There are probably more than 100 billion galaxies in the observable universe. Most galaxies are 1,000 to 100,000 parsecs in diameter and are usually separated by distances on the order of millions of parsecs (or megaparsecs). Intergalactic space (the space between galaxies) is filled with a tenuous gas of an average density less than one atom per cubic meter. The majority of galaxies are organized into a hierarchy of associations called clusters, which, in turn, can form larger groups called superclusters. These larger structures are generally arranged into sheets and filaments, which surround immense voids in the universe.

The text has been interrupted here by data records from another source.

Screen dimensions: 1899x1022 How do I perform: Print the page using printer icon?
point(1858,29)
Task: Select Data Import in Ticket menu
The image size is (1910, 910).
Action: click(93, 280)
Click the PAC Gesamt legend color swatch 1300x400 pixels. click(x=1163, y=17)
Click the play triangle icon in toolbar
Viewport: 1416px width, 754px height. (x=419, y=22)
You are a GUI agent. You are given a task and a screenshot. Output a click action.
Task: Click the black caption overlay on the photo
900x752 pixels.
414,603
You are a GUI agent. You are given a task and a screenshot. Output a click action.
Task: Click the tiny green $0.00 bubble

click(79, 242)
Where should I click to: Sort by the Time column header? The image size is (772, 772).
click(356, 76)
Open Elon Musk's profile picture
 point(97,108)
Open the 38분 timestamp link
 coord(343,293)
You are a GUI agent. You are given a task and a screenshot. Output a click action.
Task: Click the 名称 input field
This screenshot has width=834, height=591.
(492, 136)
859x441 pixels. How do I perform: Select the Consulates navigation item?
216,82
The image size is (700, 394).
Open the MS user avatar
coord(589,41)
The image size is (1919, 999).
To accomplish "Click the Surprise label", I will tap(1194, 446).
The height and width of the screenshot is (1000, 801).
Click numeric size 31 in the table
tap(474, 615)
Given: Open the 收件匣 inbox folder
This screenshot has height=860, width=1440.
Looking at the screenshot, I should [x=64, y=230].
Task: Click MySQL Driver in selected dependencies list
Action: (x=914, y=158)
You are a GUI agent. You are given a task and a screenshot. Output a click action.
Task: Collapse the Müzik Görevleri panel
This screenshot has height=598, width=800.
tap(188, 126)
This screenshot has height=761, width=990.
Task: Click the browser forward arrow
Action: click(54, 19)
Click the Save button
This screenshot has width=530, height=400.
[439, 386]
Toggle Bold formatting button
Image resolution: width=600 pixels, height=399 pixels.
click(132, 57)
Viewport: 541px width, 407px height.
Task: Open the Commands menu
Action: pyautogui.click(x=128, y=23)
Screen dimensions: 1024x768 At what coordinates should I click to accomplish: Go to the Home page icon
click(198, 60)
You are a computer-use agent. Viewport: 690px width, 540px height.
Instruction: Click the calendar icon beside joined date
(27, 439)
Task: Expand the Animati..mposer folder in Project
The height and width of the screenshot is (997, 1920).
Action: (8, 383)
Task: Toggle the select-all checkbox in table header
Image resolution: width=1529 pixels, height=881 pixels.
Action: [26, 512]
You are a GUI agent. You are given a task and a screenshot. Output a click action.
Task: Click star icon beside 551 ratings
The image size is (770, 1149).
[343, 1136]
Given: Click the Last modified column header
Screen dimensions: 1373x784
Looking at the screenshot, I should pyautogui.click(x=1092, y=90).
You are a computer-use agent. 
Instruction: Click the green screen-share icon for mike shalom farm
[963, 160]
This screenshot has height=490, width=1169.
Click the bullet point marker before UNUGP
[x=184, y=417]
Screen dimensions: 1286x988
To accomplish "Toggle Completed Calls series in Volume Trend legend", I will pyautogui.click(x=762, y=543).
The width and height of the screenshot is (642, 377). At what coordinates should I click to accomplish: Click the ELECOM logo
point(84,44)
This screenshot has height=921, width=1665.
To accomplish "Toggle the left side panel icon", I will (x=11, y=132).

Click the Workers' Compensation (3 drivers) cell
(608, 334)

Galaxies can be categorised as elliptical galaxies, spiral galaxies and peculiar galaxies. Elliptical galaxies have an ellipse-shaped profile. Spiral galaxies are disk-shaped with curving, dusty arms. Peculiar galaxies are those with irregular or unusual shapes, these galaxies typically result from disruption by the gravitational pull of neighboring galaxies.
Our Sun is in the milkyway galaxy. The milkyway galaxy is a spiral galaxy. The stellar disk of the Milky Way galaxy is approximately 100,000 light years in diameter, and is believed to be, on average, about 1,000 light years thick. It is estimated to contain at least 200 billion stars and possibly up to 400 billion stars, the exact figure depending on the number of very low-mass stars, which is highly uncertain. The plane of the Milky Way galaxy is visible from Earth as a band of light in the night sky, and it is the appearance of this band of light which has inspired the name for our galaxy. Our milkyway galaxy and our closest neighbour, the andromeda galaxy are on a collision course. In about 3 billion years, the two galaxies will collide with each other.